## [Stored records]

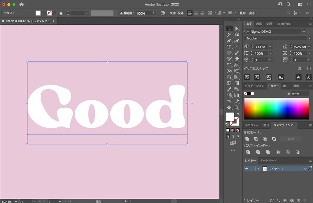Image resolution: width=313 pixels, height=203 pixels.
Task: Choose the Magic Wand tool
Action: coord(229,35)
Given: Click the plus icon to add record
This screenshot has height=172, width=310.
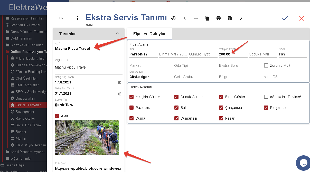Looking at the screenshot, I should click(x=196, y=18).

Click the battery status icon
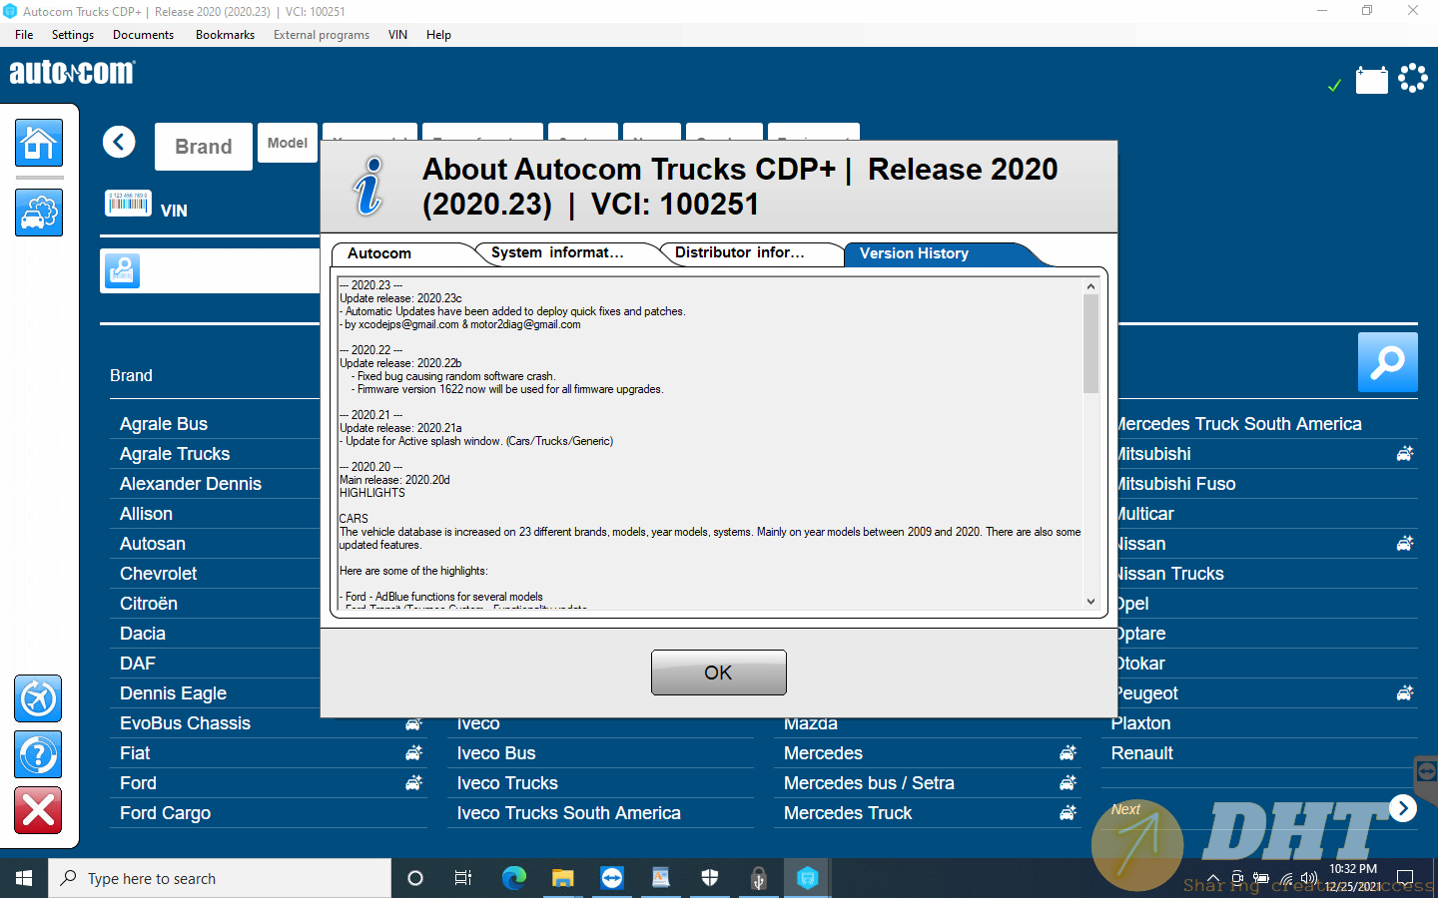pos(1371,80)
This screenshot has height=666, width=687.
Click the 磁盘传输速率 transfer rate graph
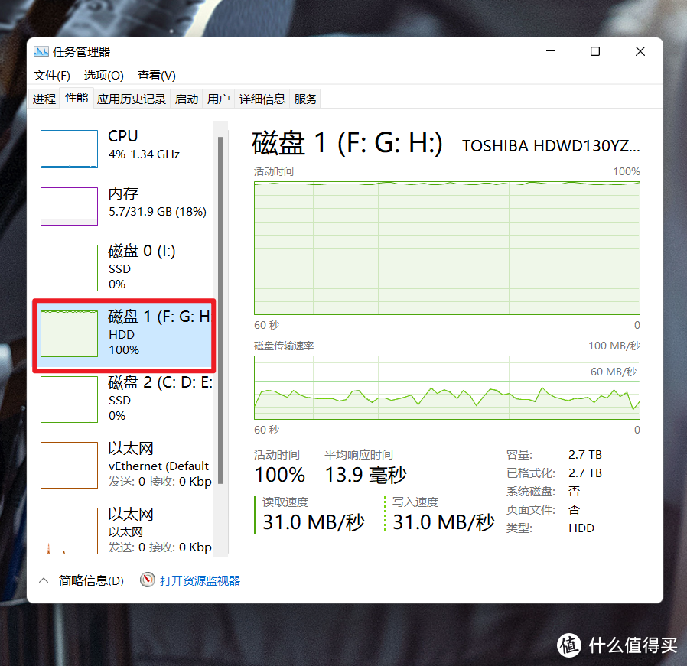(447, 388)
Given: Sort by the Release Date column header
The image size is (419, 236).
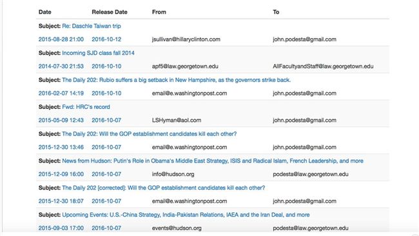Looking at the screenshot, I should [x=110, y=12].
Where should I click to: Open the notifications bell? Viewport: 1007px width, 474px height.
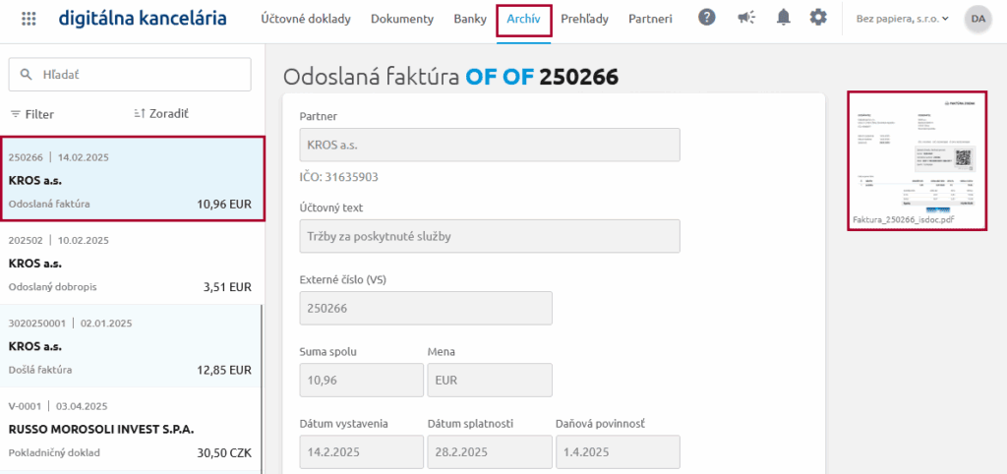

## [EXERCISE]
Retype the lines exactly as they appear, beginning with the line that contains "This screenshot has height=666, width=687." and ending with the final line of the entries, and omit the pictures.

## [EXPECTED ANSWER]
This screenshot has height=666, width=687.
Click the 磁盘传输速率 transfer rate graph
(447, 388)
Given: Sort by the Release Date column header
The image size is (419, 236).
Looking at the screenshot, I should [x=110, y=12].
Where should I click to: Open the notifications bell? Viewport: 1007px width, 474px height.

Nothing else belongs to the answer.